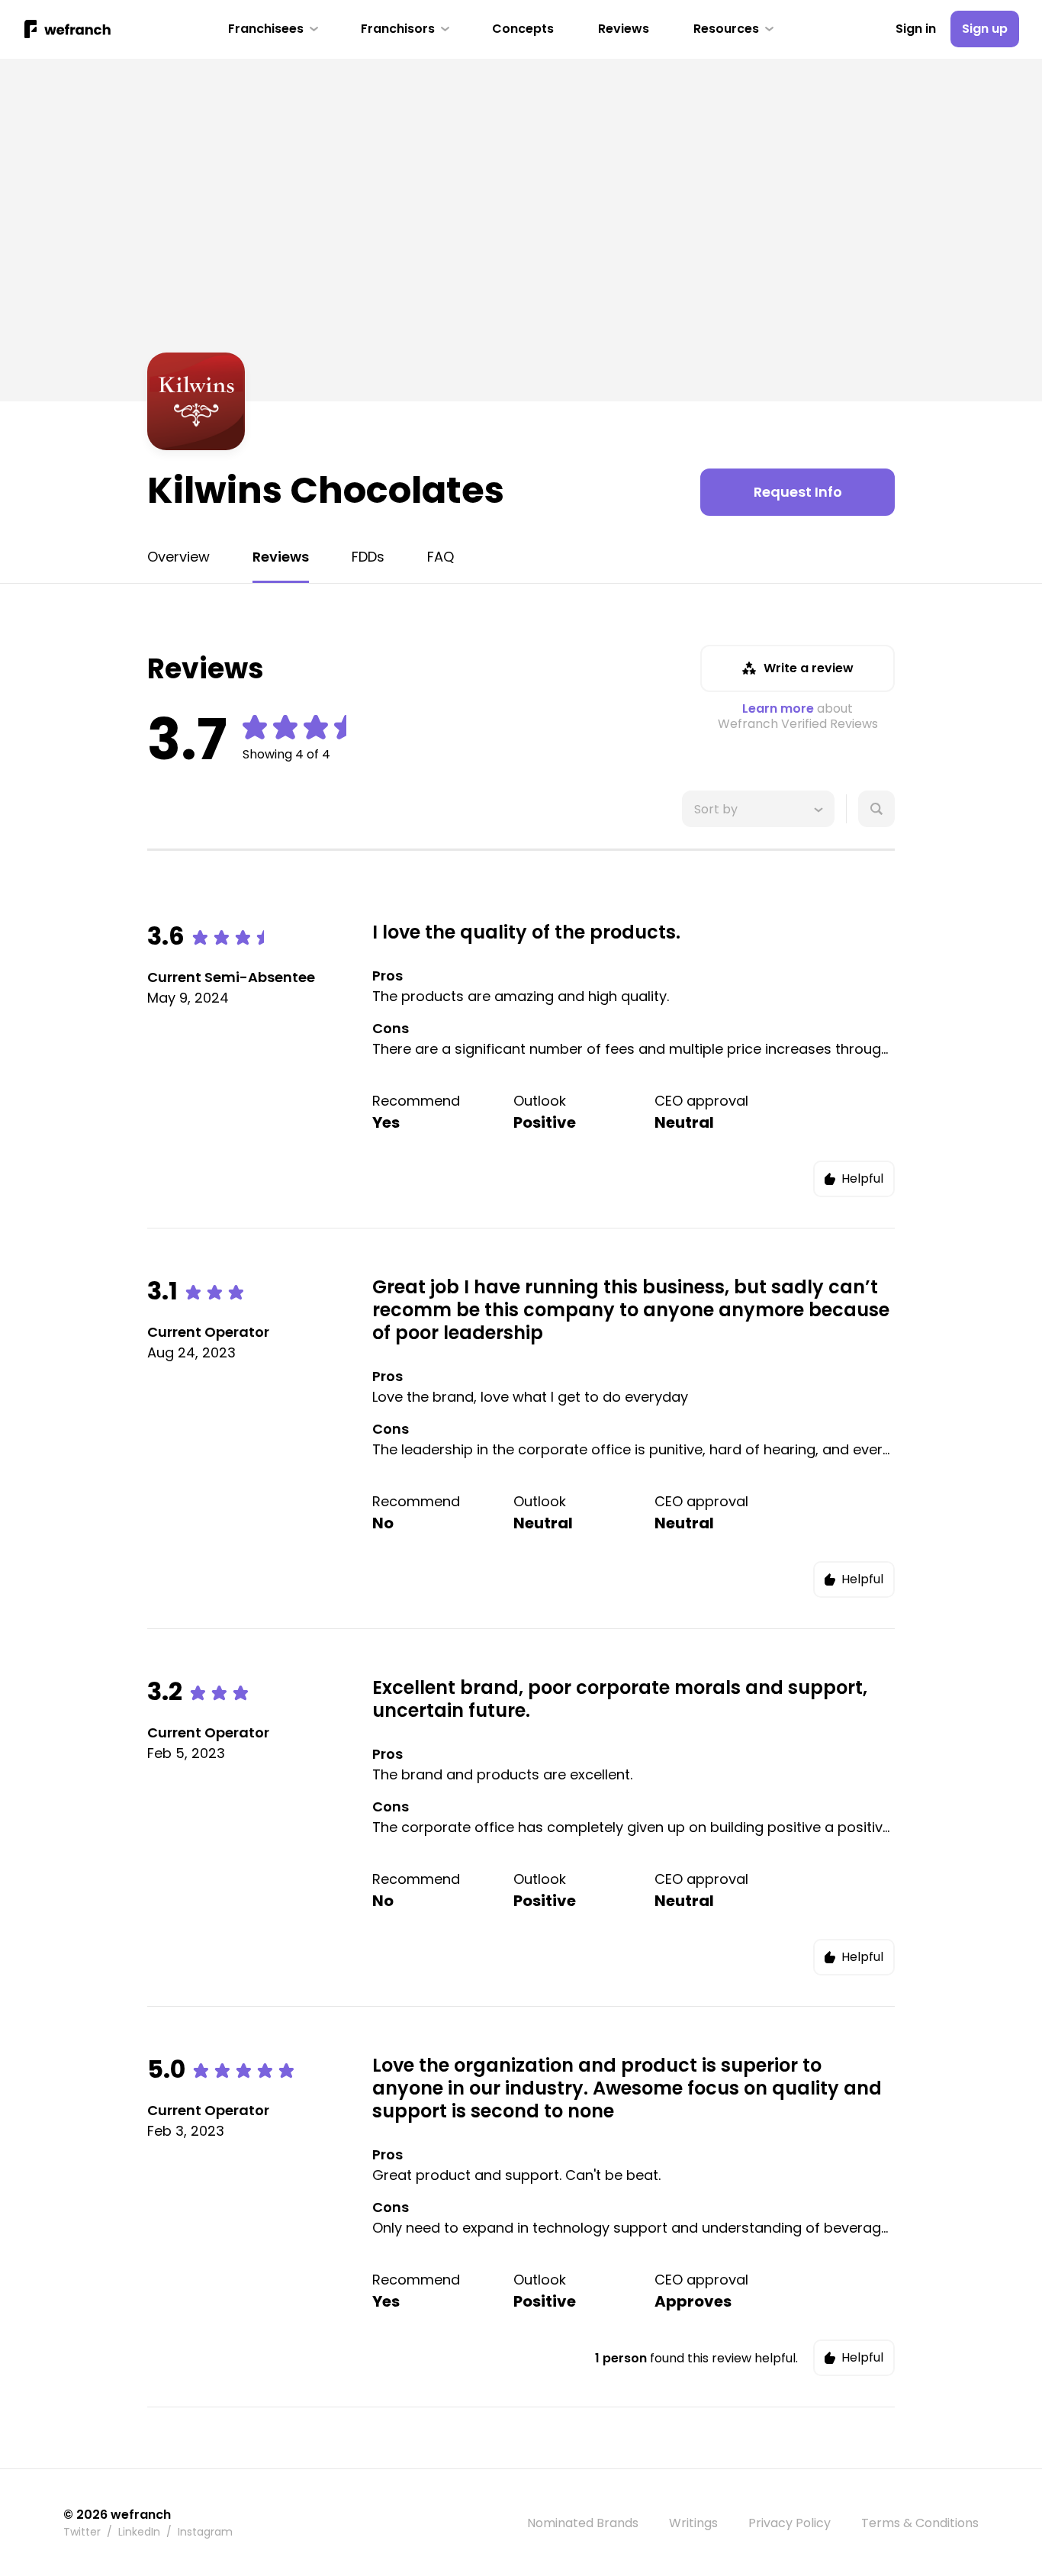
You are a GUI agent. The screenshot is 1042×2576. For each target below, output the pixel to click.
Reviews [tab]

--

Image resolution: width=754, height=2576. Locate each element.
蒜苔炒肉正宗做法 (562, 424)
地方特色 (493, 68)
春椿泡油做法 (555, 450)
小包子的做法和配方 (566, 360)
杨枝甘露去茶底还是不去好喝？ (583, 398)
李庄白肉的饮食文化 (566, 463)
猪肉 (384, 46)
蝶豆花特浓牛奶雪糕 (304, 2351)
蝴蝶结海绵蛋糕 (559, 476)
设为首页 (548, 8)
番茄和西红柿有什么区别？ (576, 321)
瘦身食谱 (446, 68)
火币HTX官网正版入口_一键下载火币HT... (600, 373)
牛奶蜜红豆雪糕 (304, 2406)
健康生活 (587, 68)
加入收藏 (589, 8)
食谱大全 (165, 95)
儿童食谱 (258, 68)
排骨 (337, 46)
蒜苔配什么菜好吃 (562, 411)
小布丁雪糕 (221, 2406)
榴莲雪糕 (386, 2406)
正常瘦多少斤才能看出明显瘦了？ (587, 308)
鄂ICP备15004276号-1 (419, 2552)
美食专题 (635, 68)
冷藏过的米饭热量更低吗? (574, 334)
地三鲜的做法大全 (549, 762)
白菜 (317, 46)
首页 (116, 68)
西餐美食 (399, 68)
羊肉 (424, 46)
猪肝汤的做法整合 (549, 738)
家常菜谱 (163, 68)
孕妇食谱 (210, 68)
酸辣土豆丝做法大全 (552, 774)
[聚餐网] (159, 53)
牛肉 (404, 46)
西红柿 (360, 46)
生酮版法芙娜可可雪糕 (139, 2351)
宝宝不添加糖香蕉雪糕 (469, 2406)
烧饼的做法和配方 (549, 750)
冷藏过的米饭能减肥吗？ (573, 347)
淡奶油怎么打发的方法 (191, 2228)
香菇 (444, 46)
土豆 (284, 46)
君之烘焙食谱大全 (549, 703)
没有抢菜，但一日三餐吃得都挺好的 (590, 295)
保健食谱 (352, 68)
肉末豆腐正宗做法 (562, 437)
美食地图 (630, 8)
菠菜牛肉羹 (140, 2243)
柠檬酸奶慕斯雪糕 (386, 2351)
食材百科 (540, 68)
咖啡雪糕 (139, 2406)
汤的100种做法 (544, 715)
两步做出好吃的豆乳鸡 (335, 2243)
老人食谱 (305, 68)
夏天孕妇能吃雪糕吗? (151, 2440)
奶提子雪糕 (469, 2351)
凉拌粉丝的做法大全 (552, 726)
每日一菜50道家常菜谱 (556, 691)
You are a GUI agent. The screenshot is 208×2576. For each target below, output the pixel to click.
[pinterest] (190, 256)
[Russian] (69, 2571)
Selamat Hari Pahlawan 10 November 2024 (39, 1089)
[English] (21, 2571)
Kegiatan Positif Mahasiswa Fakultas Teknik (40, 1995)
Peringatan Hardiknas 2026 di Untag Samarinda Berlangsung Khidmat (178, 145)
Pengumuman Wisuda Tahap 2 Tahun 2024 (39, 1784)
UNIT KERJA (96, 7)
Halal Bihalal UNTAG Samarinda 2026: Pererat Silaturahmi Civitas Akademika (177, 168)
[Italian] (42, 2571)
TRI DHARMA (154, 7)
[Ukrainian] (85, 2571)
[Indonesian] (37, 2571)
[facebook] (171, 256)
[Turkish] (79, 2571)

...

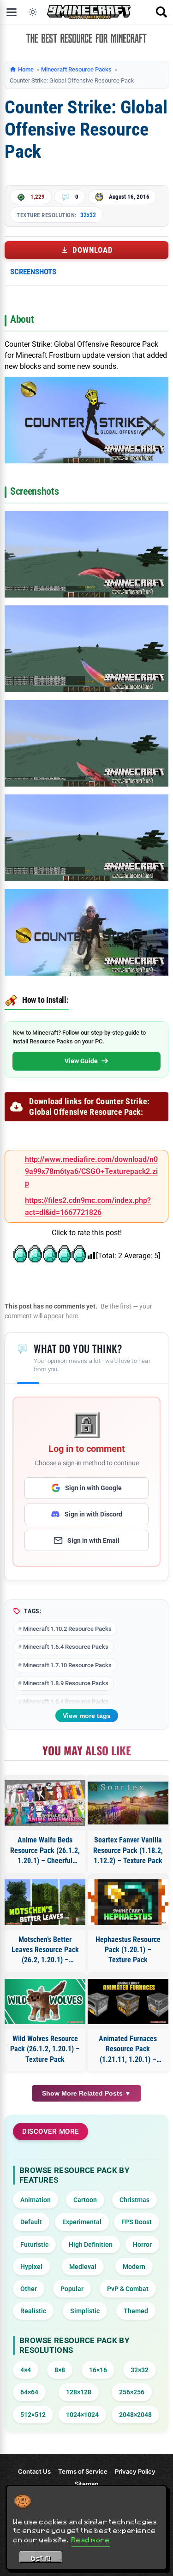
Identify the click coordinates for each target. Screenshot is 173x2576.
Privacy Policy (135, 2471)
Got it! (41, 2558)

[ACTIVITY]
Every line above from the line with "You are a GUI agent. The screenshot is 1042×2576." to the line with "Reviews [tab]" is wanted, ends included; write them out exactly and add no other line.

[RESPONSE BELOW]
You are a GUI agent. The screenshot is 1042×2576. For each target below, output the pixel to click.
Reviews [tab]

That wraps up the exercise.